Кош проснулся с зарёй и в первый раз за долгие месяцы приубрался. Сторчаус важно расхаживает по площади в штофном узорчатом кафтане, туго обхваченном пёстрым шёлковым поясом, и в червонных, с золотыми подковами чёботах. Его кошачьи глаза то и дело обращаются с жадной тоской к шинку. С похмелья немилосердно трещит голова, а во рту такая неразбериха, как будто ночевал в нём целый выводок нечисти. И сейчас ещё в груди скребётся бесёнок, тщетно пытаясь вырваться вон из крещёной души. «Не поспел, видно, с третьими петухами шмыгнуть в преисподнюю», — думает с ненавистью казак и скрежещет зубами. «Чарку бы! Так бы я огрел тебя, рыло свинячее, — там бы тебе и капут! Знал бы ты, как в православной груди на шабаш собираться, гнида турецкая!» Но Сторчаус не поддаётся искушению и злобно дёргает головой, чтобы отвлечь взгляд от искусителя шинка.
Шишка на лбу от грузного шага чуть вздрагивает расплющенной сливой.

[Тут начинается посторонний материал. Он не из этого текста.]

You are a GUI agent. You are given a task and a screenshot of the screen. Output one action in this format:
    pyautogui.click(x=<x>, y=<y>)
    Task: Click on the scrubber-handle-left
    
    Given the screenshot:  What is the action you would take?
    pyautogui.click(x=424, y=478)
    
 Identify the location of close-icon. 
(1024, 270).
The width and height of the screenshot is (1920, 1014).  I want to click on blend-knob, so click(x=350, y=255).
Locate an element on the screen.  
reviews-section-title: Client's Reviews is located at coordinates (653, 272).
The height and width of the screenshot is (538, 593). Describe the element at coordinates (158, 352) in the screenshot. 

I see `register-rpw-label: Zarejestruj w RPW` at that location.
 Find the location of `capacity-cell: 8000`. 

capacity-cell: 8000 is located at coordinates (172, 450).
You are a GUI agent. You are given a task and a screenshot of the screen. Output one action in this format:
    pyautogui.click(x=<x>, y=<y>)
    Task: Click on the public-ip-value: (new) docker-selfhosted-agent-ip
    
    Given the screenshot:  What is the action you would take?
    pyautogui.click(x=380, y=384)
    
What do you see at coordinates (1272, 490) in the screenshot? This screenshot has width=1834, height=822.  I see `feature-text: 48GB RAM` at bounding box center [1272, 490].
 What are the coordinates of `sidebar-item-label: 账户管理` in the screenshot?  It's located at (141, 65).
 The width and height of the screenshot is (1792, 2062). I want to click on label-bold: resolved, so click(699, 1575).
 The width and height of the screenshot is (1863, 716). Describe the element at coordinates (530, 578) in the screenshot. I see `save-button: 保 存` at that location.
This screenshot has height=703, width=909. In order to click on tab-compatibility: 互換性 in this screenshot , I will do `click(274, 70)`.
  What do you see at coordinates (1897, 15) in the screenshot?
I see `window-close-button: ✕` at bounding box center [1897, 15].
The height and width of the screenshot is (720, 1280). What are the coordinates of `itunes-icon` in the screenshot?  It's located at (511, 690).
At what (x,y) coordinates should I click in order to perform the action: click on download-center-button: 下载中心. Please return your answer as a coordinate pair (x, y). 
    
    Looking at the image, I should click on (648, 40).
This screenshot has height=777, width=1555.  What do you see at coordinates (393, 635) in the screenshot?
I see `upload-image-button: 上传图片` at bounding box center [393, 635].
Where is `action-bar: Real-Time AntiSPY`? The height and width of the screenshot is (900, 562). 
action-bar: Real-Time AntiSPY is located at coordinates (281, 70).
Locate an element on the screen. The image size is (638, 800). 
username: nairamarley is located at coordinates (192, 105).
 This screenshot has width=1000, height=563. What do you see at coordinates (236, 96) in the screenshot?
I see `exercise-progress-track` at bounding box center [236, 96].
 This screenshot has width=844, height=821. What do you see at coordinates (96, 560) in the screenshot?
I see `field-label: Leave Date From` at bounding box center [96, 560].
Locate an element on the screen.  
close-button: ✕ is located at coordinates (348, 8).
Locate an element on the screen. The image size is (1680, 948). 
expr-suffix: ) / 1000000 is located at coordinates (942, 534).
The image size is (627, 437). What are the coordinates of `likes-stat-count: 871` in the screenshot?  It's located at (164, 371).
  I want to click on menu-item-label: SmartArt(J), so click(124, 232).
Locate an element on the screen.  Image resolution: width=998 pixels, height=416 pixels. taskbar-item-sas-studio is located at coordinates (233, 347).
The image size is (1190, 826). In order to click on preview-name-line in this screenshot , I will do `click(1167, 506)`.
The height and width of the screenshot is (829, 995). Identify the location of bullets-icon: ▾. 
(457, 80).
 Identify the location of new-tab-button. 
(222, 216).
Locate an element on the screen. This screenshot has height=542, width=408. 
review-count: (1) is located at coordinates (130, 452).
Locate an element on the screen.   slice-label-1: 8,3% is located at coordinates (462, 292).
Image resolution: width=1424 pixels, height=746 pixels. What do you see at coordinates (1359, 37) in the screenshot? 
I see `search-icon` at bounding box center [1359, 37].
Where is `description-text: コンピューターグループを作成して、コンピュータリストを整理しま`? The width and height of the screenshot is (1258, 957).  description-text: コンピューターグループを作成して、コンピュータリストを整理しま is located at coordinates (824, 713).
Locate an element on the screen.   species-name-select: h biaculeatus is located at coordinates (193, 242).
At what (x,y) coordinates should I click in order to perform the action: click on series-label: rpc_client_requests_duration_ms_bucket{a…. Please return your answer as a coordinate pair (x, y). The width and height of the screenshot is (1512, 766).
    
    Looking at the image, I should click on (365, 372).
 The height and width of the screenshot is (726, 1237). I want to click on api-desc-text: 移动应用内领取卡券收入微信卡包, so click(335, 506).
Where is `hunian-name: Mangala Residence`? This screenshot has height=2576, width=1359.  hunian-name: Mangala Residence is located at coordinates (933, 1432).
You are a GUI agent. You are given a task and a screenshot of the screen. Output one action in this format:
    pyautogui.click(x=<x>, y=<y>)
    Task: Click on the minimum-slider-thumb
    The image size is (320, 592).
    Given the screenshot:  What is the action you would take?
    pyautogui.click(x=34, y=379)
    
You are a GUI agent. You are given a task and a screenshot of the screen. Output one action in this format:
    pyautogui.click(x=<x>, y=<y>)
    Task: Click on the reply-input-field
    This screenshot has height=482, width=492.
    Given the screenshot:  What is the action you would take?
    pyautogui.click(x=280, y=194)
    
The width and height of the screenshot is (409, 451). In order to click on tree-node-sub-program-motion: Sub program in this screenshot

Густо смазанный лампадным маслом оселедец забился под расчёсанное ухо и неугомонно нашёптывает: «Одну не страшно… Одну же единую…» Запорожец на мгновение останавливается и вдруг изо всех сил впивается пальцами в оселедец. «А не пытай, бисов сын, душу крещёную! А замолчи, нечистая сила! Знаем мы чарку! Только покуштовать!» И снова важно вышагивает, довольный непрочной победой над искусителем. Побрякивает на боку кривая сабля в серебряной гриве на рукоятке, грозно поблёскивают ярко начищенные пистолеты, ятаган и кинжалы, обвесившие до отказа грудь, бока и спину.
По одному собираются на площадь казаки. Они не разговаривают друг с другом, но шум стоит такой, как будто рада уже в полном разгаре. То запорожцы, размахивая руками, думают вслух. Каждый делает вид, что не слушает никого, но в то же время насторожённо прислушивается к чужим словам. Понемногу сход разбивается на малые группы. Группы растут, сплачиваются тесней, вызывающе поглядывают на противников.
— Будет потеха! — нежась в реке, весело подмигивает Харцыз в сторону площади.
Василий склонился над зеркальным затоном и задумчиво перебирает опущенные вниз по-запорожски усы.